Os  n.ºs 1 e 2 do artigo 11.º da a Lei n.º 13/22 estabelecem que  o “direito ao pagamento de indemnização suspende-se quando estiverem em curso contra os anteriores titulares, directos ou indirectos, e relativamente aos bens apropriados, designadamente:

a)  Inquéritos administrativos;

b)  Processos cíveis e criminais em que o Estado ou outras entidades públicas sejam lesadas;

c)  Processos de responsabilidade por práticas lesivas de interesses patrimoniais de qualquer outra pessoa colectiva pública”.

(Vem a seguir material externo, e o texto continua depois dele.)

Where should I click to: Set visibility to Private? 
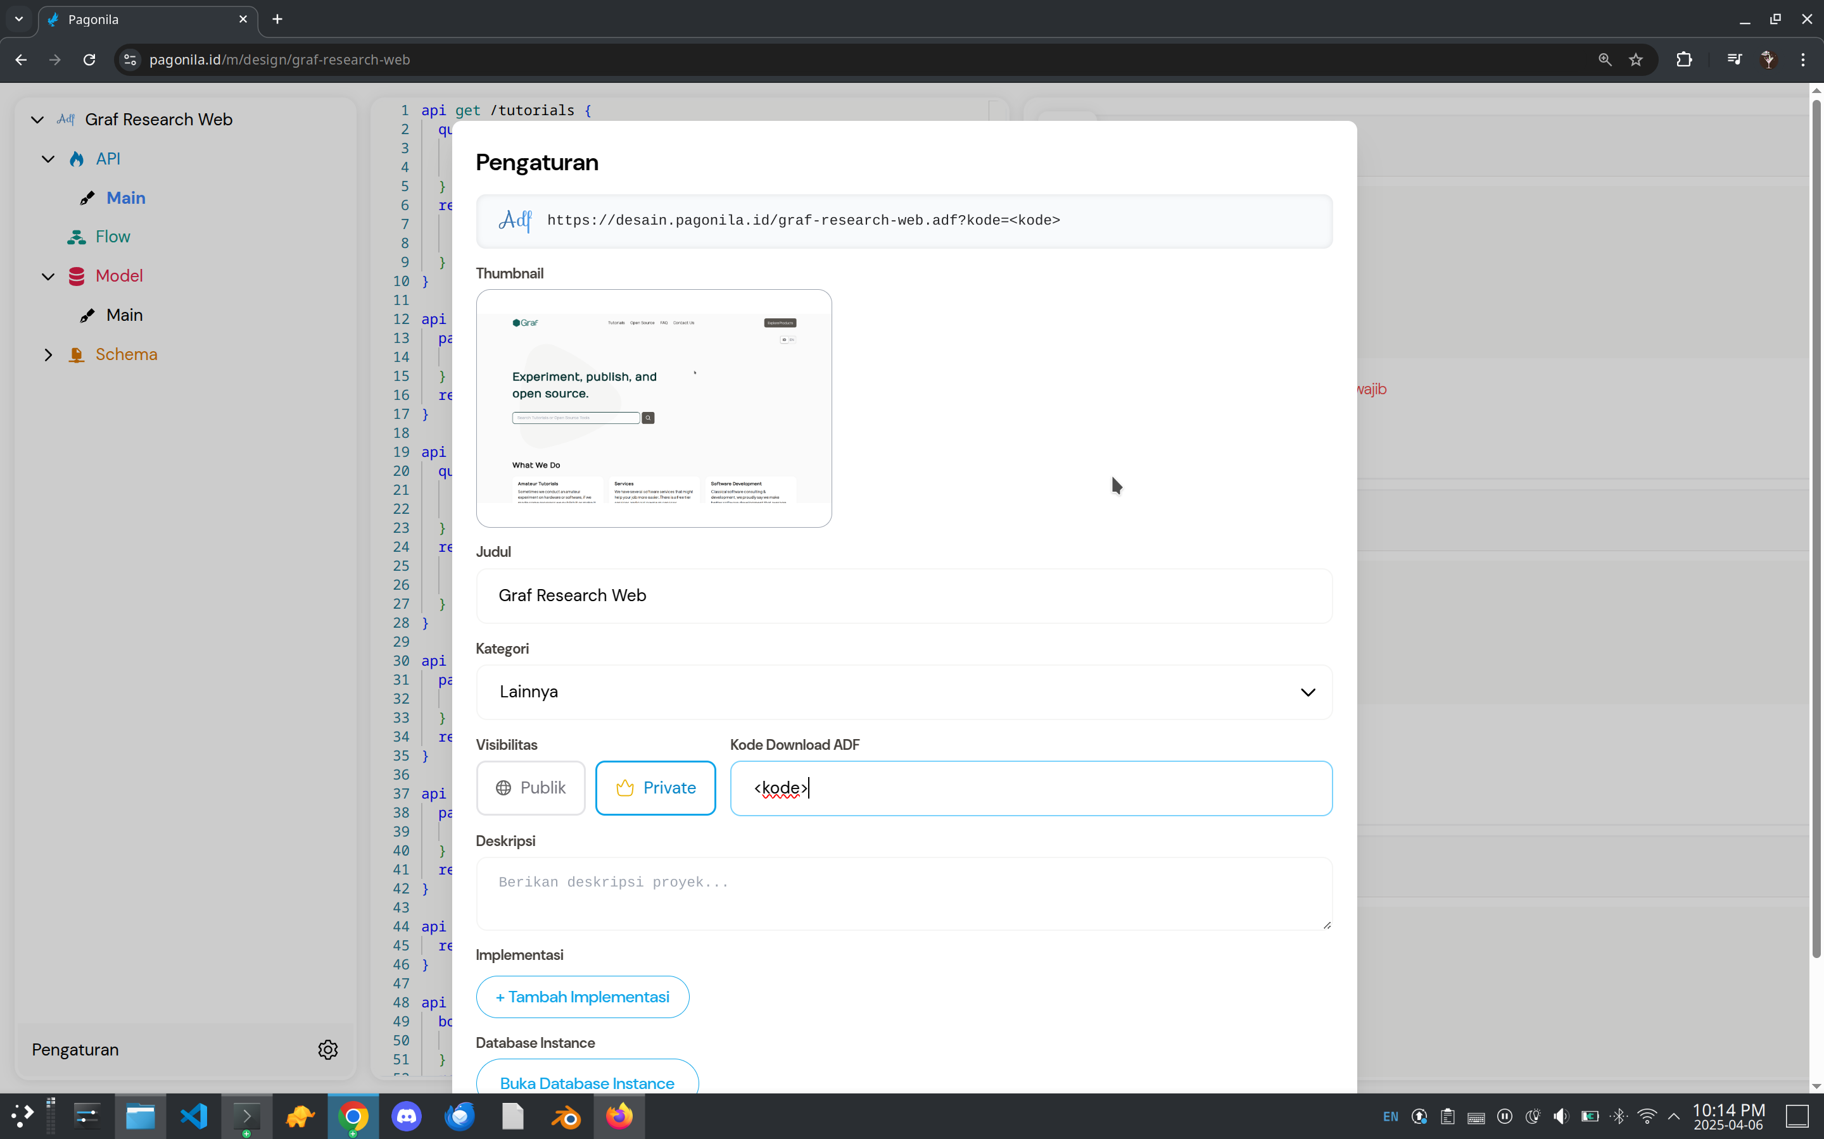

 A referida lei estabelece, também, que em “qualquer caso, não é devido o direito à indemnização quando se prove, por sentença transitada em julgado, que o bem apropriado foi constituído de forma ilícita. Salvaguardando-se o direito à indemnização de terceiros de boa-fé”.

O instituto de apropriação por motivo de interesse nacional, consagrado na Constituição, é a tal via expressa que se abriu aos pés do Presidente da República na qual podem circular, livremente, a arbitrariedade, o subjectivismo, o capricho, a inveja ou o quero, mando e posso.

Depois do sucedido com as participações sociais da Vidatel e Geni na UNITEL, qualquer empresa privada, seja ela nacional ou estrangeira, pode estar sujeita à mesma sorte. .

Para o caso das empresas nacionais, coloca-se uma inevitável pergunta: quantos cidadãos, o próprio Presidente da República incluído, estão em condições de provar, com provas documentais irrefutáveis, a origem lícita do seu património? 

Em Dezembro de 2020, João Lourenço garantiu que as suas fazendas produziam grande parte dos alimentos servidos nos pratos dos jovens com quem se encontrou no Centro de Convenções de Talatona. A pergunta, recorrente: é totalmente lícita a origem dos fundos com os quais o actual Presidente da República construiu o império agrícola de que agora se gaba?

A segurança alimentar, a saúde pública, ou o sistema económico e financeiro são permanentemente ameaçados por comerciantes estrangeiros, seja porque se constituem em carteis que concertam os preços dos principais bens alimentares, seja porque comercializam alimentos com prazos expirados, seja ainda porque são, essencialmente, os malianos que definem a taxa de câmbio das moedas estrangeiras. Por quê razão o Presidente não acciona o instituto da apropriação pública perante tão evidentes e reiteradas ameaças ao interesse nacional?

Em boa e sã consciência, pode dizer-se que na sua nova roupagem o artigo 37.º, combinado com a Lei da Apropriação Pública, representa um enorme avanço civilizacional?

Algum estrangeiro se sentirá encorajado a investir num país em que a subjectividade ou mesmo o capricho e a inveja podem sobrepor-se à lei?

Tendo dignidade constitucional, a quê instância judicial um cidadão poderia recorrer para reaver bens apropriados, por via da nacionalização, pelos mais diversos artifícios a que o Titular do Poder Executivo pode lançar mão? 

A Vidatel e a Geni inauguraram a “via expressa” de que o Presidente da República se serve para usar todos os poderes que a Constituição lhe confere.

Quem lhes seguirá?

Não nos enganemos: se a origem ilícita dos fundos for o critério principal para as apropriações, em Angola não sobreviverá uma única empresa privada. Mas, não apenas as empresas. Até as próprias casas habitadas pelos principais dignitários do Estado angolano correriam o risco de ser nacionalizadas.